Não sou capaz de ignorar a tristeza de quem perdeu alguém. Escrevo-o ao acabar de ler uns versos de um grande poeta, desses que jamais conheceu editora, dedicados à ausência da sua esposa e ficaram-me a latejar no peito.
O meu coração bombeia-me vida mas, desde há quase duas décadas, bate compassado com outro coração, o da minha mulher. Ser quem sou, sem ter quem tenho a meu lado, seria matéria de ficção, de planos hipotéticos.
Até como artesão, destas lides mais alfabetizadas do que as dos meus antepassados, a presença da mãe dos meus filhos é determinante. Não escrevo para ela, escrevo com ela a meu lado.
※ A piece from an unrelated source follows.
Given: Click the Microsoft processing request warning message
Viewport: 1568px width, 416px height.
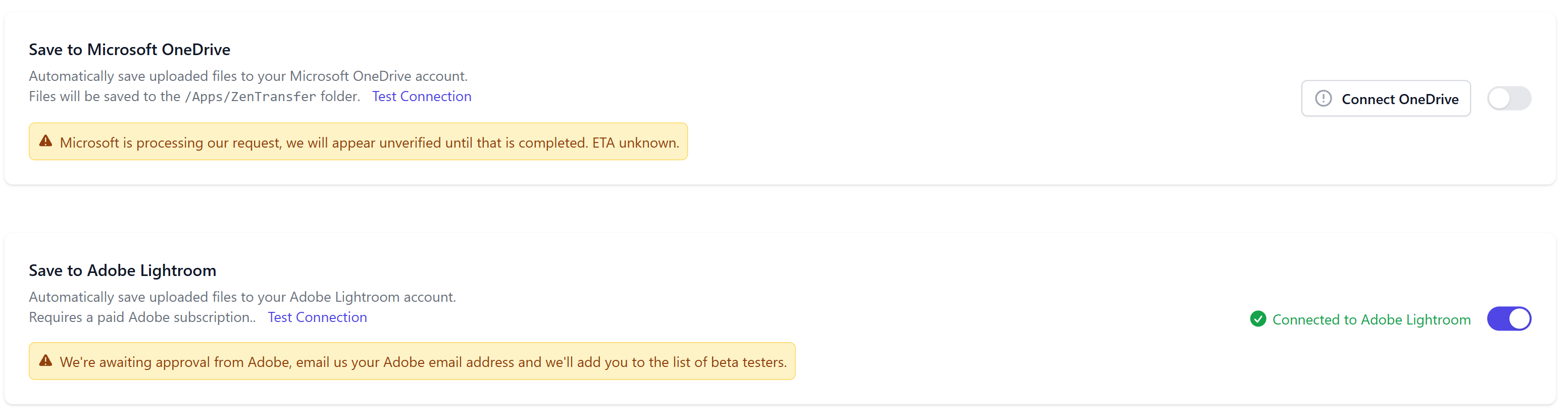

Claro que muitos desses escritos acabam por ser para ela e não redigisse os meus dias com o horizonte azul do seu olhar alinhado com o meu. Isso tranquiliza-me. Porém, no fundo dos meus olhos, lá desde a remota infância, sempre soube que a minha eternidade acaba no abismo da consciência.
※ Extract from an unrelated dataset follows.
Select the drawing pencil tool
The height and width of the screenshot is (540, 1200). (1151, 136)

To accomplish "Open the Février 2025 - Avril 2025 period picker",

Nunca estarei à altura do que sinto porque não o sei demonstrar. Como não consigo, caio no exagero, na repetição, na lamechice ou caio no silêncio, abraçado à sua presença, a sua mão na minha, mãos que dispensaram alianças porque preferiram lançar-se ao chão, criar raízes com os dedos. Daí brotaram flores, árvores e crianças constantemente com as unhas sujas de terra dos sonhos dos seus pais.
Não sou um homem interessante para este presente. Sei que o meu compromisso com a arte não pode gerar novelas à Chagas Freitas, à Minh'alma ou fazer sombras a um Grey. Os poucos versos que vou vertendo carecem de erotização para o subconsciente e em nada são explícitos, para além de serem de um homem leal à mulher e ao apelido.
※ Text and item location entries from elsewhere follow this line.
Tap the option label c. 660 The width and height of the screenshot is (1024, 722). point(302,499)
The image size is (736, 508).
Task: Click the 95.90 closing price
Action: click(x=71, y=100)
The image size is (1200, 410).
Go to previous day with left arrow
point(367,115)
Por isso cada vez mais me lembro das palavras de Miguel Delibes ao recordar-nos ser um homem de fidelidades, sendo uma delas a sua esposa. Também eu, neste presente em que ninguém se consagra a nada, sou um homem fiel à sua mulher.
Como o poeta açoriano, inevitavelmente, conhecerei, conheceremos o fim. Se o pudesse escolher, que fosse de mãos dadas, no final de uma vida plena, num desses momentos em que não encontro lamechice suficiente para lhe dizer como a amo e opto por abandonar as palavras.
Talvez assim a dor não seja tão desgarradora e as lágrimas não desagúem em mares de tristeza e solidão para quem sempre foi fiel a embarcações para dois.